Mars underwent major climate change about 400,000 years ago, at the end of the Red Planet's last ice age, according to a new study published last week.
The peer-reviewed study published in Nature examined data concerning dunes on Mars obtained by high-resolution orbital cameras and the Zhurong rover's terrain and multispectral cameras, surface composition analyzers, and meteorological measuring instruments.
Researchers from National Astronomical Observatories, Institute of Geology and Geophysics and Institute of Tibetan Plateau Research of the Chinese Academy of Sciences, in collaboration with researchers from Brown University, assessed the surface structure and chemical composition of the dunes in order to determine the age of the dunes and the prevailing wind directions at a number of locations.
The team of researchers found that the prevailing wind direction in the Utopia Plain, where the Zhurong rover touched down, shifted almost 70 degrees from northeast to northwest, eroding crescent-shaped dunes formed during the ice age into dark, longitudinal ridges.
"The exploration and research on the climate evolution of Mars has been of great concern for a long time. Mars is the most similar planet to Earth in the Solar System. Understanding Martian climate processes promises to uncover details of the evolution and history of Earth and other planets in our Solar System," said lead author Prof. Li Chunlai from the National Astronomical Observatories of the Chinese Academy of Sciences (NAOC).
Changes in Mars' tilt could have pushed climate change
The researchers estimated that a change in the angle of the rotational axis of Mars caused the Red Planet to exit the ice age, leading to effects on the morphology, orientation, physical properties and layering of dunes.
Other past studies have estimated that changes in Mars' rotational axis could cause climate change on the Red Planet.

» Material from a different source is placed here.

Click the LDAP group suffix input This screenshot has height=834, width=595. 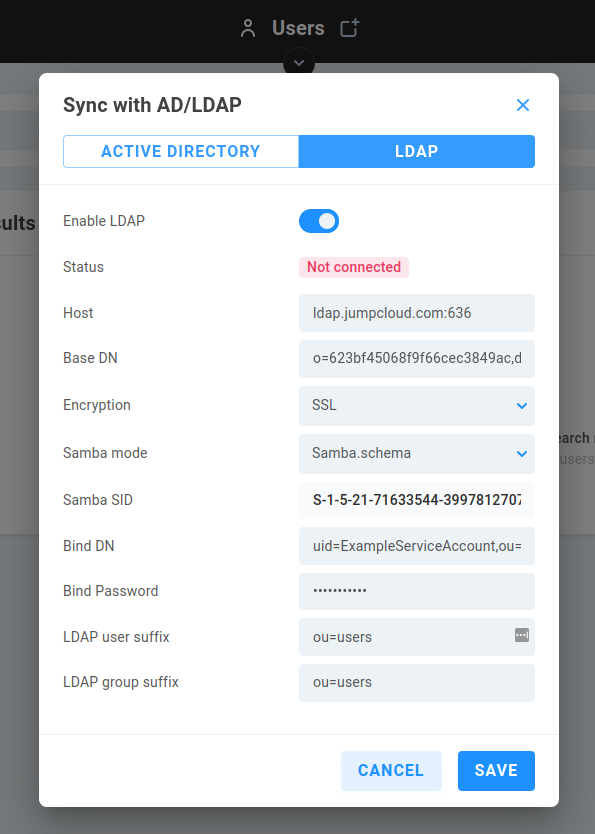(417, 682)
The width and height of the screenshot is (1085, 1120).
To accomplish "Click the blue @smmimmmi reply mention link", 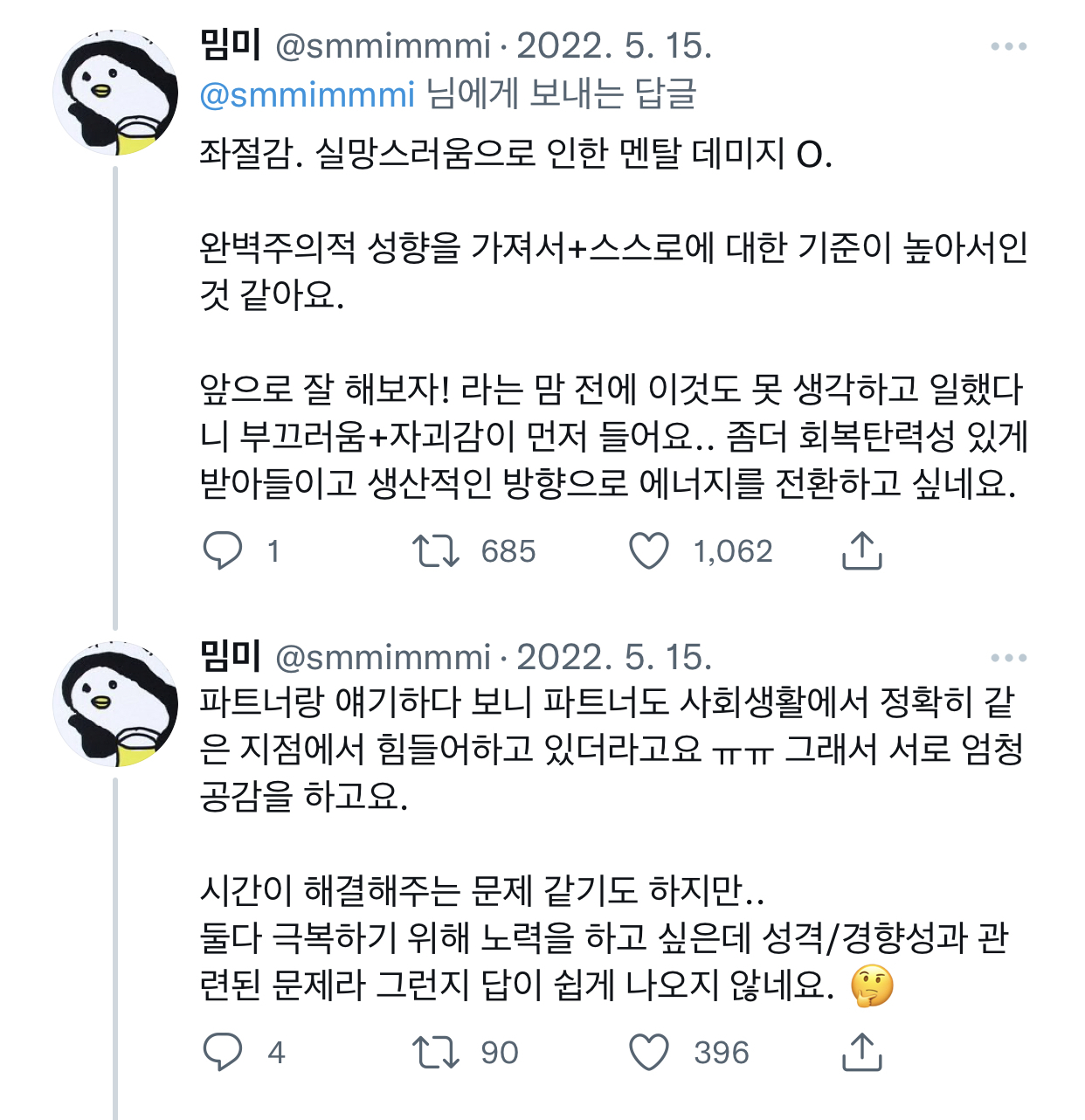I will pos(307,94).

Mars' rotational axis changes relatively frequently, with substantial changes recorded on timescales of hundreds of thousands to millions of years. In 2007, researchers from the University of Hawaii theorized that a wobble in Mars' axis led to vast amounts of ice shifting between the poles and the rest of the planet every 120,000 years, as the wobble caused big changes in the amount of sunlight reaching different parts of Mars.

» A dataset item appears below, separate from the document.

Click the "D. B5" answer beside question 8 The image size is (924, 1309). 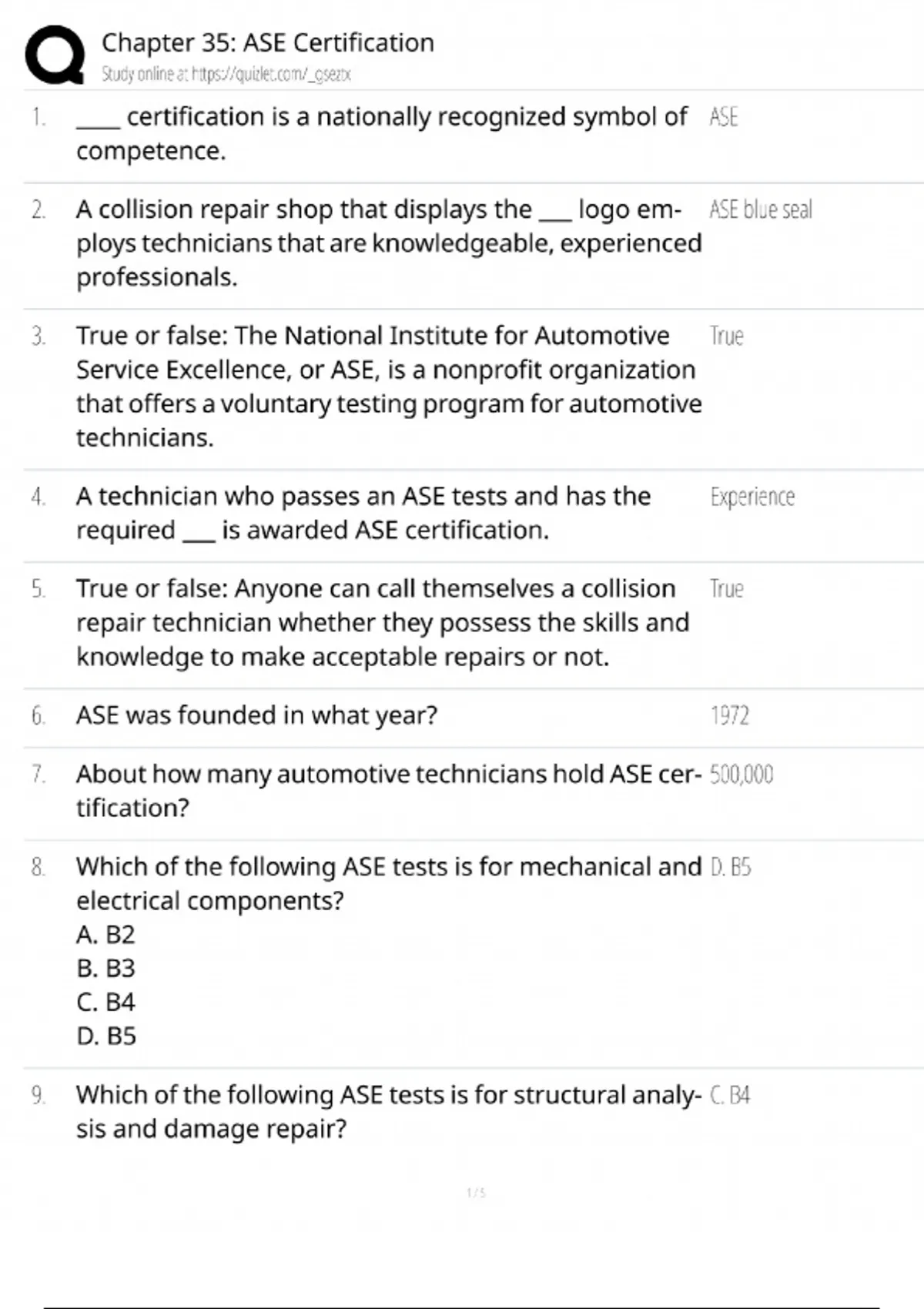(x=730, y=867)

"Understanding the Amazonian climate is essential to explain the current Martian landscape, volatile matter reservoirs, and atmospheric state, and to relate these current observations and active processes to models of the ancient climate of Mars. Observations of the current climate of Mars can help refine physical models of Martian climate and landscape evolution, and even form new paradigms," said Chunlai. "We will continue to study both Amazonian and present-day climate to promote the knowledge regarding the last two billion years of Martian climate history, including its environment and processes."